Les animaux ne sont pas exclus de la notion de « bagages » au sens de la Convention de Montréal sur l’unification de certaines règles relatives au transport aérien international.

Une passagère a voyagé avec sa mère et son animal de compagnie (une chienne) dans un vol reliant Buenos Aires (Argentine) à Barcelone (Espagne). En raison de sa taille et de son poids, la chienne devait voyager en soute, dans une caisse de transport. Lors de l’enregistrement, la passagère n’a pas fait de déclaration spéciale d’intérêt à la livraison concernant les bagages. La chienne s’est échappée pendant qu’elle était transportée vers l’avion et n’a pu être récupérée. La passagère a demandé la réparation du préjudice moral subi à cause de la perte de sa chienne, pour un montant de 5 000 euros. La compagnie aérienne a reconnu sa responsabilité et le droit à une indemnisation, mais dans la limite prévue pour les bagages enregistrés.

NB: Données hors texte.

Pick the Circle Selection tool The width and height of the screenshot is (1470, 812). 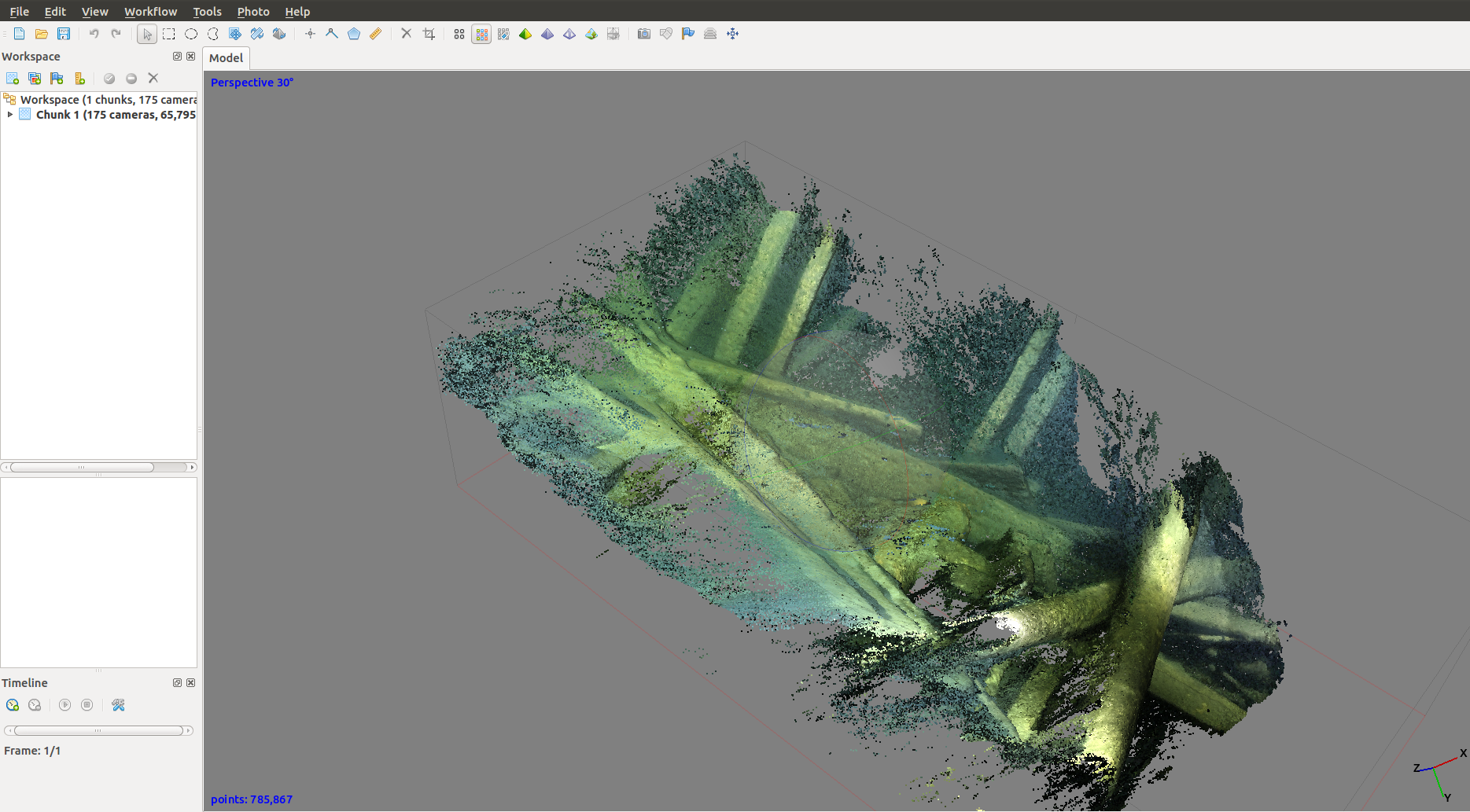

La juridiction espagnole qui examine la demande d’indemnisation a alors saisi la Cour de justice pour que celle-ci détermine si la notion de « bagages », au sens de la Convention de Montréal, exclut les animaux de compagnie qui voyagent avec les passagers.

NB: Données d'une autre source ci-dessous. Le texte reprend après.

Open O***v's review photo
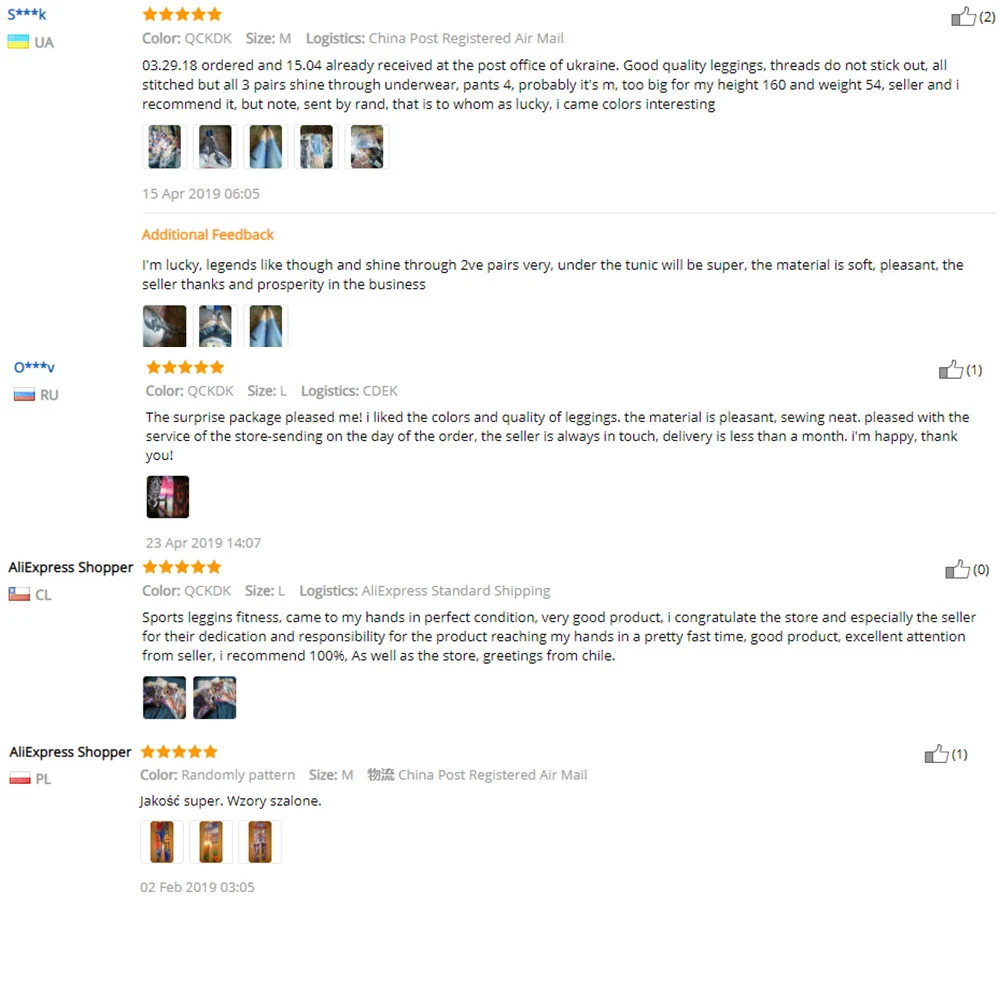1000x1000 pixels. click(168, 497)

La Cour répond que les animaux de compagnie ne sont pas exclus de la notion de « bagages ». En effet, bien que le sens ordinaire du terme « bagages » renvoie à des objets, cela ne permet pas de conclure que les animaux de compagnie ne relèvent pas de cette notion. Selon la Convention de Montréal, en plus de marchandises, les aéronefs effectuent le transport international de personnes et de bagages. La notion de « personnes » recouvre celle de « passagers », de telle sorte qu’un animal de compagnie ne saurait être assimilé à un « passager ».

Par conséquent, aux fins d’une opération de transport aérien, un animal de compagnie relève de la notion de « bagages » et l’indemnisation du dommage issu de la perte de celui-ci est soumise au régime de responsabilité prévu pour ces derniers.

La Cour rappelle que, en l’absence de toute déclaration spéciale d’intérêt à la livraison, la limite de responsabilité du transporteur aérien pour la perte de bagages couvre tant le dommage moral que le dommage matériel. Si un passager estime que cette limite est trop basse, la déclaration spéciale d’intérêt à la livraison lui permet de fixer un montant plus important, sous réserve de l’accord du transporteur aérien et moyennant le paiement éventuel d’une somme supplémentaire. Le fait que la protection du bien-être des animaux constitue un objectif d’intérêt général reconnu par l’Union n’empêche pas que ceux-ci puissent être transportés en tant que « bagages » et soient considérés comme tels aux fins de la responsabilité dérivée de leur perte, à condition que leurs exigences de bien-être soient pleinement prises en compte lors de leur transport.